I am with you on all of these and agree that any of these are a perfect way to end the day. We are just getting into an the BBC version of Life on Mars and really enjoy it...a throwback to the 70's, 1973 to be exact but you look to young to remember those days!

Fun blog you have here...an east coast girl myself from long ago. Hard to let of some of the preppy favs...but time and living in other countries has a way of changing your wardrobe.

Have to say I am an blue jean's girl...can't let go!
Still love my pink and green too :)

Jeanne :)

Chippy's Ice Cream Parlor said...

Just found your blog and am enjoying it immensely. As a librarian, I appreciate you movie roster, but would have to add the Jeremy Brett Sherlock Holmes and the child in my loves Wallace and Grommit cartoons.

Karen said...

What fun to find this post! I couldn't agree more—across the board. It's easy to have favorites among the favorites as well:
-Miss Marple with Joan Hickson (the other versions really pale in comparison)
-MI-5 (the Adam Carter seasons, 3 through 6 or 7)

While not a huge Poirot fan, the film version of Death on the Nile is broad and campy and great fun.

An enthusiastic yes to some of the other posts/comments:
-Jeremy Brett's Sherlock Holmes is brilliant, particularly the episodes with Edward Hardwicke's Watson
-Rosemary and Thyme has its charms, and grows on you

While not mystery, there is always some intrigue and suspense in Jane Austen, and the BBC Pride and Prejudice is perfection (please don't watch the re-make).

And for style alone (but the acting is also superb) And Education is excellent—Rosamund Pike's entire wardrobe, and Carey Mulligan's dress with the Monet inspired print.

Looking forward to discovering Midsomer Murders. Many thanks!

old said...

Muffy - Hope you and friends are having a wonder Summer 2911.

I offer my belated response to this most interesting thread.

I agree that all of the British drama films and television programs cited by you and the other contributors are "spot-on A list" Best of Class Favorites.

I offer four personal favorites that I did not see in any of the previous contributions:

1. The Remains of the Day. Based on Kazuo Ishiguro's novel of the same title. Superior performances by Sir Anthony Hopkins, Jsmed Fox, Christopher Reeve, and Emma Thompson.

2l A Handful of Dust - The 1899 film based on Evelyn Waugh's 1934 novel of the same name.

3 The Shooting Party The 1985 film of Isabel Colegate's covel of the same name. I believe this was the last acting role of one of my perennial favorite actors Jsmes Mason. Grest supporting roles by Edward Fox and Sir John Geilgud.

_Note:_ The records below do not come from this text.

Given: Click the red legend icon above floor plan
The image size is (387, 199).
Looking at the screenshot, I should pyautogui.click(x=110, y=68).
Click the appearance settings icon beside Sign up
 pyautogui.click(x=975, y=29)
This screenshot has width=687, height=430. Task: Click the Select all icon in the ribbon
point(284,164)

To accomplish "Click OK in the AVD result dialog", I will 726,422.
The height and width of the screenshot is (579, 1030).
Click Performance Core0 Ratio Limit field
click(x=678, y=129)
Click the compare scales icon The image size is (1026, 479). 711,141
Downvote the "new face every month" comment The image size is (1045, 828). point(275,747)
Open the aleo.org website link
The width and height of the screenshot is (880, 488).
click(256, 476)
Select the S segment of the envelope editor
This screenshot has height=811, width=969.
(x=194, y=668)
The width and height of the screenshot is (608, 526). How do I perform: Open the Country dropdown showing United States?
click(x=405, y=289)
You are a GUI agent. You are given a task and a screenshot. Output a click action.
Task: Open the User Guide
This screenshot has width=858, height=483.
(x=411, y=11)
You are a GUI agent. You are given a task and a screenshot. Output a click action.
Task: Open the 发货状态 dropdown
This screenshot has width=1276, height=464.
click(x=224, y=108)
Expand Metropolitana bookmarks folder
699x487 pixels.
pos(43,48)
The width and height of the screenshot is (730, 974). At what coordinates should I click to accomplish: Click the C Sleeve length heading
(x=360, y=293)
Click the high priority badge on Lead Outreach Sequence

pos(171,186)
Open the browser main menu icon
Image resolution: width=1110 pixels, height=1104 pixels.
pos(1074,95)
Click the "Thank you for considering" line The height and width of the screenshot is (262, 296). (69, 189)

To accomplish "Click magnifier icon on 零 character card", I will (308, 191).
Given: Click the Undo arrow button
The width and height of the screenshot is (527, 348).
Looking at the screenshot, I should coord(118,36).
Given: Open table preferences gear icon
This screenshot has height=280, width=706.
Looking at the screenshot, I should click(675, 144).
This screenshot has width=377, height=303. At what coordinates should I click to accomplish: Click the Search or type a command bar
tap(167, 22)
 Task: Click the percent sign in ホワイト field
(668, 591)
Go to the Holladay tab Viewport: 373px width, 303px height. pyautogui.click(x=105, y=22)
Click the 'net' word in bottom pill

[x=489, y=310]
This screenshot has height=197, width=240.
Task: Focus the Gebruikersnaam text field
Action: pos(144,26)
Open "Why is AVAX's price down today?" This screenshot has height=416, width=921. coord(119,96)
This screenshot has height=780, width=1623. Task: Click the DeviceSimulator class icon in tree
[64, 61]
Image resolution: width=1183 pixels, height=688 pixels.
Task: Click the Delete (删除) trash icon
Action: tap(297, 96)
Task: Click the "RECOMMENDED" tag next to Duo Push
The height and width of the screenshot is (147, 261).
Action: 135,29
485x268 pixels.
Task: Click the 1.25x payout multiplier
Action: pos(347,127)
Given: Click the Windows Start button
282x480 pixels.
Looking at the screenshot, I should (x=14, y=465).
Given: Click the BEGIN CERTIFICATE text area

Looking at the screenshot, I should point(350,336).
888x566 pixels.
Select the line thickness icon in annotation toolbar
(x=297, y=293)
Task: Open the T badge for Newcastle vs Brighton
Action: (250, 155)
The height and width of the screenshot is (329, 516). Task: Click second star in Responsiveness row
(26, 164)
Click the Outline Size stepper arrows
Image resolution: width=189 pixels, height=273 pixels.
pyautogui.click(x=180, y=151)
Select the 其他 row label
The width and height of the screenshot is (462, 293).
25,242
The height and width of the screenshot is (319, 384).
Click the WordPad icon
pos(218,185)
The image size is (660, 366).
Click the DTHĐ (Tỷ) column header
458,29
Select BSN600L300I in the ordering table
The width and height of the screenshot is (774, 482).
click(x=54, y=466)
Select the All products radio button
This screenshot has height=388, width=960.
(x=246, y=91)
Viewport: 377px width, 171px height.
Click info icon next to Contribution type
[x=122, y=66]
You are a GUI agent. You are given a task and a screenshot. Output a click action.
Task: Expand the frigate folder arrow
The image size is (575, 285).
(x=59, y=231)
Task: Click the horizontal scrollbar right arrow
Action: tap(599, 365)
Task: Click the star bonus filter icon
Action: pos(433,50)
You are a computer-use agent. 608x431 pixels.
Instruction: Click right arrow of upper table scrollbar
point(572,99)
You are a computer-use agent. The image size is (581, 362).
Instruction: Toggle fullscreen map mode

4. Henry V by the work of the Bard of the same name. Stellar performance by Kenneth Brannagh. Contains of my two favorite "motivational" speeches of all time. The other being George C. Scott's modest homily that commences Patton.

Have a great summer all!
Old School Prep

Unknown said...

How about Tinker, Tailor, Soldier, Spy? or Smiley's People?

Anonymous said...

Downton Abbey is the creation of Julian Fellows, who has made the English Country House his life's wrk as a writer.
It's a first cousin to Godford Park.

Nick M said...

Sorry to be so late to add.

I think you might like at least the glorious countryside settings, and probably the gentle plots of the 80s/90s comedy-drama series "Lovejoy", about an antique dealer and his chums in rural Suffolk and Essex.

It was a little lifeline with home when I lived on NY's Upper East Side in the late 90s.

Step said...

I just discovered your blog and what a pleasant surprise! And you are RIGHT, Gosford Park is the best and Morse is second. Got the complete Morse for Christmas last year. My whole family watches it now. (My dad actually got me started when I was a kid in the '70s watching Lord Peter Wimsey - The Nine Tailors is great.)